Action item — Repeat the full listing, word for word.

Exercise data —
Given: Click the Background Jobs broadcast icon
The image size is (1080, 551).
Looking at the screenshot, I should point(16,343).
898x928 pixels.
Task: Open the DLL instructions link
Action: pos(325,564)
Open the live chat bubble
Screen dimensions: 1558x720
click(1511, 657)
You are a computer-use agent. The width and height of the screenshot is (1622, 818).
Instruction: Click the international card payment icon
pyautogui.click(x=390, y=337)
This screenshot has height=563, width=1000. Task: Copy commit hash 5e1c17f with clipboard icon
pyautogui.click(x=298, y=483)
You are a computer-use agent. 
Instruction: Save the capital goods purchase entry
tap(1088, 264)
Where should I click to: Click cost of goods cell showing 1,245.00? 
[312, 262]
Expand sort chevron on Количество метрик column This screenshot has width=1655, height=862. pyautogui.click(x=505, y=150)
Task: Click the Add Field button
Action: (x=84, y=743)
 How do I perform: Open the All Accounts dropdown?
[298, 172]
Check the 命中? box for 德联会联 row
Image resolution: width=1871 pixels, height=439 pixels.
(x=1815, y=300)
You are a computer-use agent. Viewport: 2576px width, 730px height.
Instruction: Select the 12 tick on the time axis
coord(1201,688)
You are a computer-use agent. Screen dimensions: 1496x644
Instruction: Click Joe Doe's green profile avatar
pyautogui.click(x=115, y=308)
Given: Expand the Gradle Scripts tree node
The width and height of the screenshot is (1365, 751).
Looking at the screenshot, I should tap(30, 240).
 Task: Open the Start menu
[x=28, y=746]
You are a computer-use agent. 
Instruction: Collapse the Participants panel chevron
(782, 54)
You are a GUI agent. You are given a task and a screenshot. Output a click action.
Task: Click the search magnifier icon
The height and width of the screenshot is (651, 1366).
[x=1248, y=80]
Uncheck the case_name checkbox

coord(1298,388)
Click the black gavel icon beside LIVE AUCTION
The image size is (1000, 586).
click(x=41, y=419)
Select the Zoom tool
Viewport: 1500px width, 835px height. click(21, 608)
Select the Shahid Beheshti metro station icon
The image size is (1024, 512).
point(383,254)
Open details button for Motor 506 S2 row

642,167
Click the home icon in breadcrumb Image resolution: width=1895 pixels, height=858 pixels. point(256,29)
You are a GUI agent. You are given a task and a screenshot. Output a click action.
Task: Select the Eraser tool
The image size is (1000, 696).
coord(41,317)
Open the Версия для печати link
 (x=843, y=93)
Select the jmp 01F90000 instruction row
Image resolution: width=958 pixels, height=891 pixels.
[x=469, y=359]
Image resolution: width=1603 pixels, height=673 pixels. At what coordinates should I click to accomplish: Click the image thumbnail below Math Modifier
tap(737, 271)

Your response —
Given: Click the Background Jobs broadcast icon
The image size is (1080, 551).
Looking at the screenshot, I should point(16,343).
898x928 pixels.
Task: Open the DLL instructions link
Action: pos(325,564)
Open the live chat bubble
Screen dimensions: 1558x720
click(1511, 657)
You are a computer-use agent. The width and height of the screenshot is (1622, 818).
Instruction: Click the international card payment icon
pyautogui.click(x=390, y=337)
This screenshot has height=563, width=1000. Task: Copy commit hash 5e1c17f with clipboard icon
pyautogui.click(x=298, y=483)
You are a computer-use agent. 
Instruction: Save the capital goods purchase entry
tap(1088, 264)
Where should I click to: Click cost of goods cell showing 1,245.00? 
[312, 262]
Expand sort chevron on Количество метрик column This screenshot has width=1655, height=862. pyautogui.click(x=505, y=150)
Task: Click the Add Field button
Action: (x=84, y=743)
 How do I perform: Open the All Accounts dropdown?
[298, 172]
Check the 命中? box for 德联会联 row
Image resolution: width=1871 pixels, height=439 pixels.
(x=1815, y=300)
You are a computer-use agent. Viewport: 2576px width, 730px height.
Instruction: Select the 12 tick on the time axis
coord(1201,688)
You are a computer-use agent. Screen dimensions: 1496x644
Instruction: Click Joe Doe's green profile avatar
pyautogui.click(x=115, y=308)
Given: Expand the Gradle Scripts tree node
The width and height of the screenshot is (1365, 751).
Looking at the screenshot, I should tap(30, 240).
 Task: Open the Start menu
[x=28, y=746]
You are a computer-use agent. 
Instruction: Collapse the Participants panel chevron
(782, 54)
You are a GUI agent. You are given a task and a screenshot. Output a click action.
Task: Click the search magnifier icon
The height and width of the screenshot is (651, 1366).
[x=1248, y=80]
Uncheck the case_name checkbox

coord(1298,388)
Click the black gavel icon beside LIVE AUCTION
The image size is (1000, 586).
click(x=41, y=419)
Select the Zoom tool
Viewport: 1500px width, 835px height. click(21, 608)
Select the Shahid Beheshti metro station icon
The image size is (1024, 512).
point(383,254)
Open details button for Motor 506 S2 row

642,167
Click the home icon in breadcrumb Image resolution: width=1895 pixels, height=858 pixels. point(256,29)
You are a GUI agent. You are given a task and a screenshot. Output a click action.
Task: Select the Eraser tool
The image size is (1000, 696).
coord(41,317)
Open the Версия для печати link
 (x=843, y=93)
Select the jmp 01F90000 instruction row
Image resolution: width=958 pixels, height=891 pixels.
[x=469, y=359]
Image resolution: width=1603 pixels, height=673 pixels. At what coordinates should I click to accomplish: Click the image thumbnail below Math Modifier
tap(737, 271)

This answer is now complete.